Estabelecida essa premissa, entendo que o reembolso é devido, visto que o serviço não foi prestado, sob pena de enriquecimento sem causa, o que é vedado no nosso ordenamento jurídico, contudo não no valor pretendido, devendo tal restituição acontecer de forma parcial e não integral.
Restou evidenciado nos autos que a autora solicitou o cancelamento das passagens, portanto, a multa por cancelamento é devida, consoante disposição do art.740, caput e §3° do Código Civil, devendo, por sua consequência, o réu restituir a quantia paga pelos bilhetes, debitada a multa compensatória de 5% e o valor transferido por meio do PIX, devendo, por sua consequência, ser restituído R$ 3.879,16, já debitado do valor pago pela passagem, a saber, R$ 4.470,29, a multa compensatória de 5% (R$223,51), presente no parágrafo do referido artigo bem como o valor recebido por PIX (R$ 367,62).
---*---
ENUNCIADO A:
Reescreva os registros do início até a linha que contém "Blog (67, 1641)", inclusive, substituindo "Email Us" por "Fale Conosco" e mantendo todo o resto inalterado.

REGISTROS FORNECIDOS:
---*---
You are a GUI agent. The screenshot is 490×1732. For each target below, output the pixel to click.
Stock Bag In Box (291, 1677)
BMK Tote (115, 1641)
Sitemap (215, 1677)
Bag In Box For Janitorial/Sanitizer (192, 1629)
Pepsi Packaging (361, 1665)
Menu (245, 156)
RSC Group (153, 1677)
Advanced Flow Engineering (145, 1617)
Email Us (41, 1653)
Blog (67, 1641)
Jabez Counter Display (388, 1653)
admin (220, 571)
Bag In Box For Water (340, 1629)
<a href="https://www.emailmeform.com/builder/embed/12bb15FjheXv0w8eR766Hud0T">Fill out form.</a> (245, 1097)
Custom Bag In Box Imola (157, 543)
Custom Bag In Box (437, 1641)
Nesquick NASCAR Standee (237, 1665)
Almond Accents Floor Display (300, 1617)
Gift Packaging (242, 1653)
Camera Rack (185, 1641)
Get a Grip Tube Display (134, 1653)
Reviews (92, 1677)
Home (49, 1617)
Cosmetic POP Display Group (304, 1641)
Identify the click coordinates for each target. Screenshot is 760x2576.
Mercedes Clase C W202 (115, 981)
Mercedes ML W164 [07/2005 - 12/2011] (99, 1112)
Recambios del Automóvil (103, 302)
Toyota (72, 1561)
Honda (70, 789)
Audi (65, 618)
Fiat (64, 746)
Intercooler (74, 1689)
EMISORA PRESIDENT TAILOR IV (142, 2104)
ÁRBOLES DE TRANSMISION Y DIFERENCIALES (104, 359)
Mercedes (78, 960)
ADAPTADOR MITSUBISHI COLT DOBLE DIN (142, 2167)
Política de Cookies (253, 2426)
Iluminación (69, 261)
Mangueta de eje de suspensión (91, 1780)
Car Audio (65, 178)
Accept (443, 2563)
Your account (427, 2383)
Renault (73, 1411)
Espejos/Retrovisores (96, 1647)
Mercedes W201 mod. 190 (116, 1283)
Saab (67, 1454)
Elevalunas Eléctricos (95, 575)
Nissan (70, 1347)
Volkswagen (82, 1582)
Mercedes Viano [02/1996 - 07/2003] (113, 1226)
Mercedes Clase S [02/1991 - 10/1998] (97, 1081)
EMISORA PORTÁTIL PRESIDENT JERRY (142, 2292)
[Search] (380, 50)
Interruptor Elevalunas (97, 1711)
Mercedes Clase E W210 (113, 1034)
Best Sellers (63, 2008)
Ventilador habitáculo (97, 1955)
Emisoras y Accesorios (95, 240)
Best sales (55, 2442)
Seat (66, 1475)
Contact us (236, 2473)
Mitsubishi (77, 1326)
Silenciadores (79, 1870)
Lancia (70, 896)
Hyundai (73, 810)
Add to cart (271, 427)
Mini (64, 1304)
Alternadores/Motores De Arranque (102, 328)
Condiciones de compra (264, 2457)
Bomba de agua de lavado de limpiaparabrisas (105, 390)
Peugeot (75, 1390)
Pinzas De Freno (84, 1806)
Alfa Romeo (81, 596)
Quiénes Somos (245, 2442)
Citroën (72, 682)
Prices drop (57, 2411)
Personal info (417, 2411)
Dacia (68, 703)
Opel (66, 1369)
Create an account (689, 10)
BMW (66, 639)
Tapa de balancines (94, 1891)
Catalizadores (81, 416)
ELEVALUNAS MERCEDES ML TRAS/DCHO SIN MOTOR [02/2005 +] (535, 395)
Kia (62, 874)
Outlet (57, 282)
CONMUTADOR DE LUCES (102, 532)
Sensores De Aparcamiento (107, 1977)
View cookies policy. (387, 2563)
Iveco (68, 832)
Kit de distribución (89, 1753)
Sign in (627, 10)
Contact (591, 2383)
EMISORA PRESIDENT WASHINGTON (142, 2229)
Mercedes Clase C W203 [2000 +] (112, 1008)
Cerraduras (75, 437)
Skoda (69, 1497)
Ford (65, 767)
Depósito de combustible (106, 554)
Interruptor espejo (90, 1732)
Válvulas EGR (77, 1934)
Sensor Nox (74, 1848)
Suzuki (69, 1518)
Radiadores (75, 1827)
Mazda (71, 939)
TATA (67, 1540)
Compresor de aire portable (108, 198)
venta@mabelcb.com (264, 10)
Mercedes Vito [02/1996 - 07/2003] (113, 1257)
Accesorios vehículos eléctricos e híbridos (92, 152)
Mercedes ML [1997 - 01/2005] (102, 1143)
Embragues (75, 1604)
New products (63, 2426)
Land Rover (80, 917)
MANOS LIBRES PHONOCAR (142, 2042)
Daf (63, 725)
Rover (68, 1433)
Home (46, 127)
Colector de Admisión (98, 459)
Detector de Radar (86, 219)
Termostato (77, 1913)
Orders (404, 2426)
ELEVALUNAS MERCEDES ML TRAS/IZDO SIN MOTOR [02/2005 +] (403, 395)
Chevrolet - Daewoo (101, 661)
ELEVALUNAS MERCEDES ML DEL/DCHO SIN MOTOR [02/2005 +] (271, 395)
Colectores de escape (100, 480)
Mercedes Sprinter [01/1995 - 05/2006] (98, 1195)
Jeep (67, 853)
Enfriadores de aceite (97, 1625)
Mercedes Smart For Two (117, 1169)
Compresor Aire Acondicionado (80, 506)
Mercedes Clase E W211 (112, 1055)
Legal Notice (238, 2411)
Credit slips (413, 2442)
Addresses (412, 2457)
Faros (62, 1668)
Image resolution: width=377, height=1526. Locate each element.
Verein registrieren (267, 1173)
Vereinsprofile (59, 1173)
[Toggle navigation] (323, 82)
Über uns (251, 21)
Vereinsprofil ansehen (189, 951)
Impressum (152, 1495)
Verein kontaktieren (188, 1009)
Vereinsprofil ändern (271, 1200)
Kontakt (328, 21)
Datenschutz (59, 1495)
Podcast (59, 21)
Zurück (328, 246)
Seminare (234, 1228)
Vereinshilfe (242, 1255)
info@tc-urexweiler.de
---*---
ENUNCIADO B:
Segundo o trecho citado sobre o cancelamento das passagens, qual quantia o réu deve restituir?

RESPOSTA A:
You are a GUI agent. The screenshot is 490×1732. For each target below, output the pixel to click.
Stock Bag In Box (291, 1677)
BMK Tote (115, 1641)
Sitemap (215, 1677)
Bag In Box For Janitorial/Sanitizer (192, 1629)
Pepsi Packaging (361, 1665)
Menu (245, 156)
RSC Group (153, 1677)
Advanced Flow Engineering (145, 1617)
Fale Conosco (41, 1653)
Blog (67, 1641)

RESPOSTA B:
R$ 3.879,16.